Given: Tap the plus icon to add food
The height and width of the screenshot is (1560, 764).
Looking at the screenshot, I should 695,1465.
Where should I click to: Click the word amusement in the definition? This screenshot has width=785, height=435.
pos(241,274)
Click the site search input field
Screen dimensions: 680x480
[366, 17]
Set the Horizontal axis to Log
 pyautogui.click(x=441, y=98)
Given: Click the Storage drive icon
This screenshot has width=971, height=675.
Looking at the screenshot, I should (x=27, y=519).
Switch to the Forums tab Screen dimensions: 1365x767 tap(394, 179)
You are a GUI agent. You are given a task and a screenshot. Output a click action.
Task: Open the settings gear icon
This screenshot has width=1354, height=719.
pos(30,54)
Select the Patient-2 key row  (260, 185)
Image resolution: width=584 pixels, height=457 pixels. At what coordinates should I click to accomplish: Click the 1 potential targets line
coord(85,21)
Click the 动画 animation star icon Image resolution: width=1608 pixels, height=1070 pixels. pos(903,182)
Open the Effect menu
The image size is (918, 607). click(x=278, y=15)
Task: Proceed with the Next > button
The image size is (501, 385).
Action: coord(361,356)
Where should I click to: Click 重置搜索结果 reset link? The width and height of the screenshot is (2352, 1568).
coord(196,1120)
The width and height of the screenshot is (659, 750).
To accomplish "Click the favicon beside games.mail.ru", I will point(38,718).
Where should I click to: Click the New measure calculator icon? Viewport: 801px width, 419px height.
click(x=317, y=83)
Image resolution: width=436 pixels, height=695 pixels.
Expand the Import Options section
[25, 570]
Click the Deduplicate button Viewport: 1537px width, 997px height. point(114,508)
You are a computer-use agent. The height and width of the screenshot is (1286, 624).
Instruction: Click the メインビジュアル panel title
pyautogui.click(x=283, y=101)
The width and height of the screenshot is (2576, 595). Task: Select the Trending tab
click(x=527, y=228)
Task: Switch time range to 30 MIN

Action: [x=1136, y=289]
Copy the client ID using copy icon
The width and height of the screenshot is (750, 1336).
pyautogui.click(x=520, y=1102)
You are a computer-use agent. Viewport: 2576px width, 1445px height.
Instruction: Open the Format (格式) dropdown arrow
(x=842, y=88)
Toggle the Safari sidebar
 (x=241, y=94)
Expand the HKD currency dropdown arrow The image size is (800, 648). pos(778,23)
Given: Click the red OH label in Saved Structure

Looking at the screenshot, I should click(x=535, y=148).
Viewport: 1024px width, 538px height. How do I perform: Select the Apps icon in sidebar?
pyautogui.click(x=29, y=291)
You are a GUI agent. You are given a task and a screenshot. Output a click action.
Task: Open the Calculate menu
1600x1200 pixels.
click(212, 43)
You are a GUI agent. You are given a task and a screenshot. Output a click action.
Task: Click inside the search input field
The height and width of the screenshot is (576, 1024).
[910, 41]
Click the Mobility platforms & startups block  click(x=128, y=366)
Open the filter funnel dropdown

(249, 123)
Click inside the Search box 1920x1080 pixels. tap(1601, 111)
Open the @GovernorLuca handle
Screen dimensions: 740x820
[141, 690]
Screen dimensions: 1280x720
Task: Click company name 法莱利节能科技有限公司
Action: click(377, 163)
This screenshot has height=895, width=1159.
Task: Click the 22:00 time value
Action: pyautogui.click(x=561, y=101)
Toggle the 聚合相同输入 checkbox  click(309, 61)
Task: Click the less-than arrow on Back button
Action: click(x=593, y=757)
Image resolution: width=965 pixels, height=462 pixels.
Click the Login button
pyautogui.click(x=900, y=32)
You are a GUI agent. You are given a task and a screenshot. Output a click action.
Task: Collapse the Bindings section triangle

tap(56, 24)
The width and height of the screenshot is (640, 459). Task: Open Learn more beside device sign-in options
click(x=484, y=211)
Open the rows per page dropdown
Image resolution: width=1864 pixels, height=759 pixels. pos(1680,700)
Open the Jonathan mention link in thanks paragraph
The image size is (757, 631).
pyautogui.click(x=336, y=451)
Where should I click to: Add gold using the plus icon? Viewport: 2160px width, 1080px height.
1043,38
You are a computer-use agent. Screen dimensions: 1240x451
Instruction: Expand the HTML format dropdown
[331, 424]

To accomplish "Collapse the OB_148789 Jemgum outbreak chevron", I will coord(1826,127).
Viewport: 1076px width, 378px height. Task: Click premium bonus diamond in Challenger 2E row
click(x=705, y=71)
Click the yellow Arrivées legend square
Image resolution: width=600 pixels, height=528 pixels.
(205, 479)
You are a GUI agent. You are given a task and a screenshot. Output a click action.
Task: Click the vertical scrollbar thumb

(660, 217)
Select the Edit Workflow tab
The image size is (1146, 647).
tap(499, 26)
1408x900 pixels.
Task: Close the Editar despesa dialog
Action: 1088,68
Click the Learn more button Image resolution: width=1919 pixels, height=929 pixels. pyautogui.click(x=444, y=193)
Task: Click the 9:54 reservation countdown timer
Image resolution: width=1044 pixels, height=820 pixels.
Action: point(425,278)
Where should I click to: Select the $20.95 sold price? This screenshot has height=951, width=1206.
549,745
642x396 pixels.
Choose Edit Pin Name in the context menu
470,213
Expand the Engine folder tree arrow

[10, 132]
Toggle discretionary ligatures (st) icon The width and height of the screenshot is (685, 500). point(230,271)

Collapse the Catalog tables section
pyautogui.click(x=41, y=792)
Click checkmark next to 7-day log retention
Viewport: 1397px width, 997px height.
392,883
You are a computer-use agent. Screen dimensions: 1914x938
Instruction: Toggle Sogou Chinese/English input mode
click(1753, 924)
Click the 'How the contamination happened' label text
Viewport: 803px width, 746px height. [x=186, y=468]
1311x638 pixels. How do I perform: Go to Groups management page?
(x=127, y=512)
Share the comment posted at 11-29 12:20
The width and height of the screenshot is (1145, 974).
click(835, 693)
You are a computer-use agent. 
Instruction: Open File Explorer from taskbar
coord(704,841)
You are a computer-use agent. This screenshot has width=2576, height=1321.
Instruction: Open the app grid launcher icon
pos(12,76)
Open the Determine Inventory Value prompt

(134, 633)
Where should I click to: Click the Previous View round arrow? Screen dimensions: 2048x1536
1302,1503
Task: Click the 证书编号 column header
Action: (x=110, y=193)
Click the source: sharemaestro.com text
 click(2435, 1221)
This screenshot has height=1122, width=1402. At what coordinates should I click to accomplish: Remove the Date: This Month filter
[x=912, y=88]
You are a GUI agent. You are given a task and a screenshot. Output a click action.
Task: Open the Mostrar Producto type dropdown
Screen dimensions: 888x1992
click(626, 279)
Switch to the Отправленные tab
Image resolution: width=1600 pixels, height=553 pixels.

# Written task
Duplicate the records from the line containing "Expand the Engine folder tree arrow" down to the line containing "Viewport: 803px width, 746px", both of those lines included.

# Completed task
Expand the Engine folder tree arrow

[10, 132]
Toggle discretionary ligatures (st) icon The width and height of the screenshot is (685, 500). point(230,271)

Collapse the Catalog tables section
pyautogui.click(x=41, y=792)
Click checkmark next to 7-day log retention
Viewport: 1397px width, 997px height.
392,883
You are a computer-use agent. Screen dimensions: 1914x938
Instruction: Toggle Sogou Chinese/English input mode
click(1753, 924)
Click the 'How the contamination happened' label text
Viewport: 803px width, 746px height. [x=186, y=468]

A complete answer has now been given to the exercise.